Applied Materials Inc. and Broadcom Ltd. have partnered to co-develop advanced chip-packaging technologies for next-generation AI systems [1, 2].
This collaboration addresses the critical bottleneck in AI hardware development. As AI models grow in complexity, the industry requires more efficient ways to package chips to maintain performance and power efficiency.
The partnership was announced May 20, 2026 [1]. The two companies intend to accelerate the introduction of these packaging technologies to respond to the growing, AI-driven demand for high-performance computing [2].
Advanced packaging allows multiple semiconductor dies to be integrated more tightly, which reduces the distance data must travel. This process is essential for the scale of computation required by modern AI systems, a challenge that traditional chip design cannot solve alone.
Market reaction to the news was positive. Shares of Applied Materials rose 4.9% [3] following the announcement of the agreement.

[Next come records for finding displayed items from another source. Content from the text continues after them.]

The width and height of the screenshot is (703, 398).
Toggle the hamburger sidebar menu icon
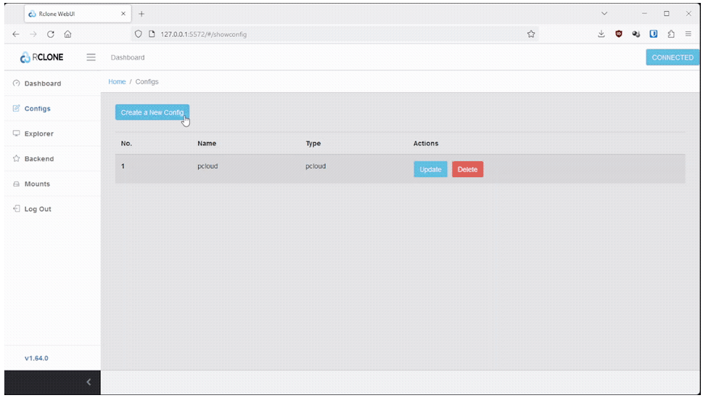tap(91, 57)
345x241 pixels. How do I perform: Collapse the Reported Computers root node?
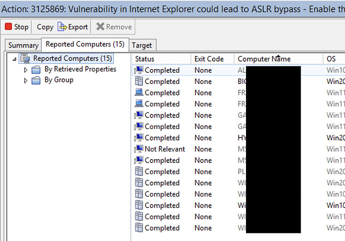pyautogui.click(x=15, y=59)
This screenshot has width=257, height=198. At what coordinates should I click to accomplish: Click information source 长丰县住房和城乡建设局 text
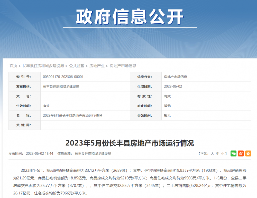pos(93,154)
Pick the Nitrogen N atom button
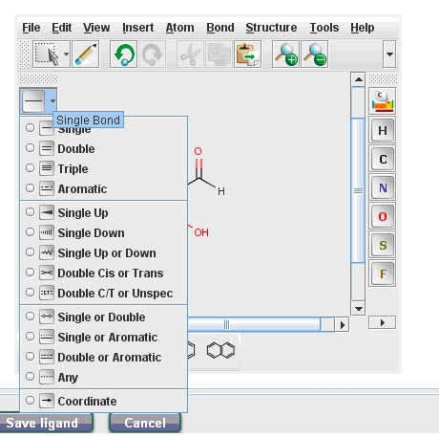 [x=383, y=187]
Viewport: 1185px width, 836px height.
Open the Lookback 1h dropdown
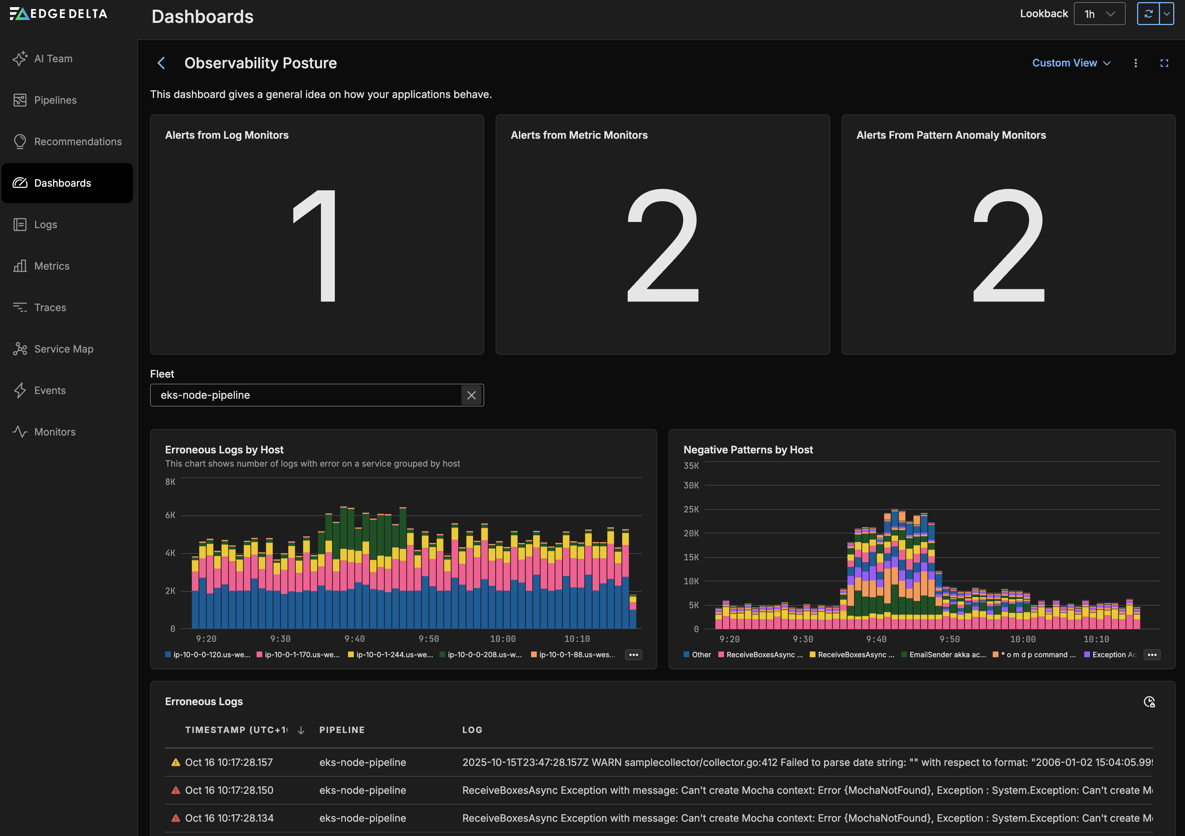1099,14
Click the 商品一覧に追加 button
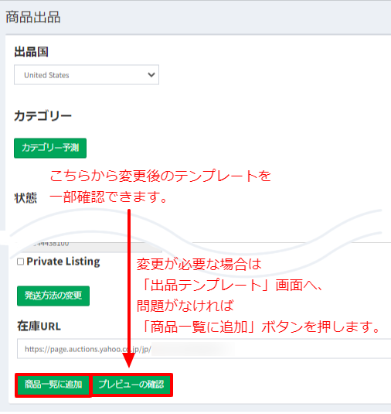 (x=53, y=385)
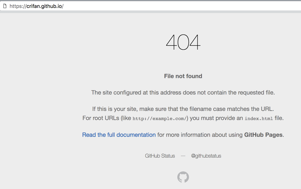Click the dash separator beside GitHub Status
The image size is (301, 189).
click(183, 156)
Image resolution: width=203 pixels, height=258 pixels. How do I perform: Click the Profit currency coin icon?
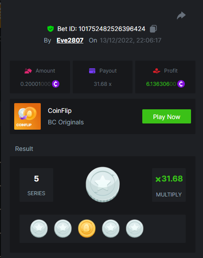[181, 84]
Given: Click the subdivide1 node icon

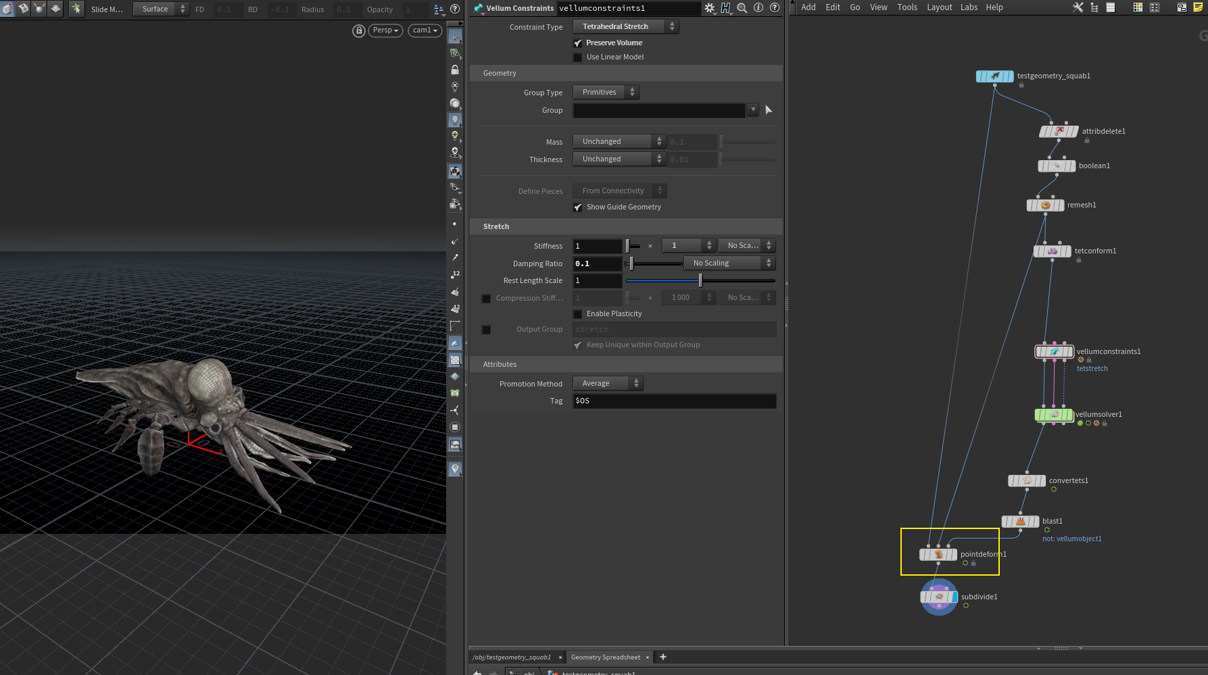Looking at the screenshot, I should tap(938, 597).
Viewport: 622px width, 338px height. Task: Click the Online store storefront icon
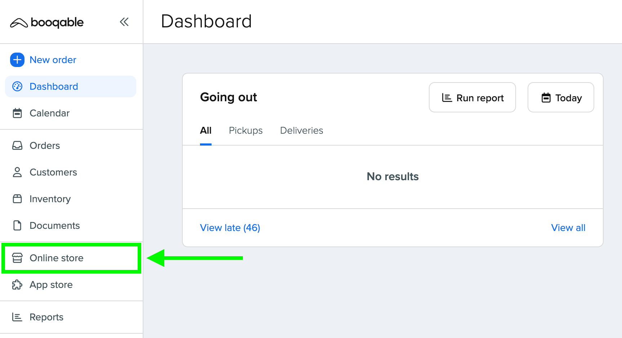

Broadcom and Applied Materials will work as "epic innovation partners" to refine these processes [2]. The effort focuses on the physical architecture of the chips, ensuring that the hardware can keep pace with the rapid evolution of AI software requirements.
“The two companies intend to accelerate the introduction of these packaging technologies”
The partnership signals a shift in the AI race from pure chip design to the physical integration of hardware. By combining Applied Materials' equipment expertise with Broadcom's chip design capabilities, the industry is attempting to overcome the 'memory wall' and thermal constraints that currently limit AI processing speeds.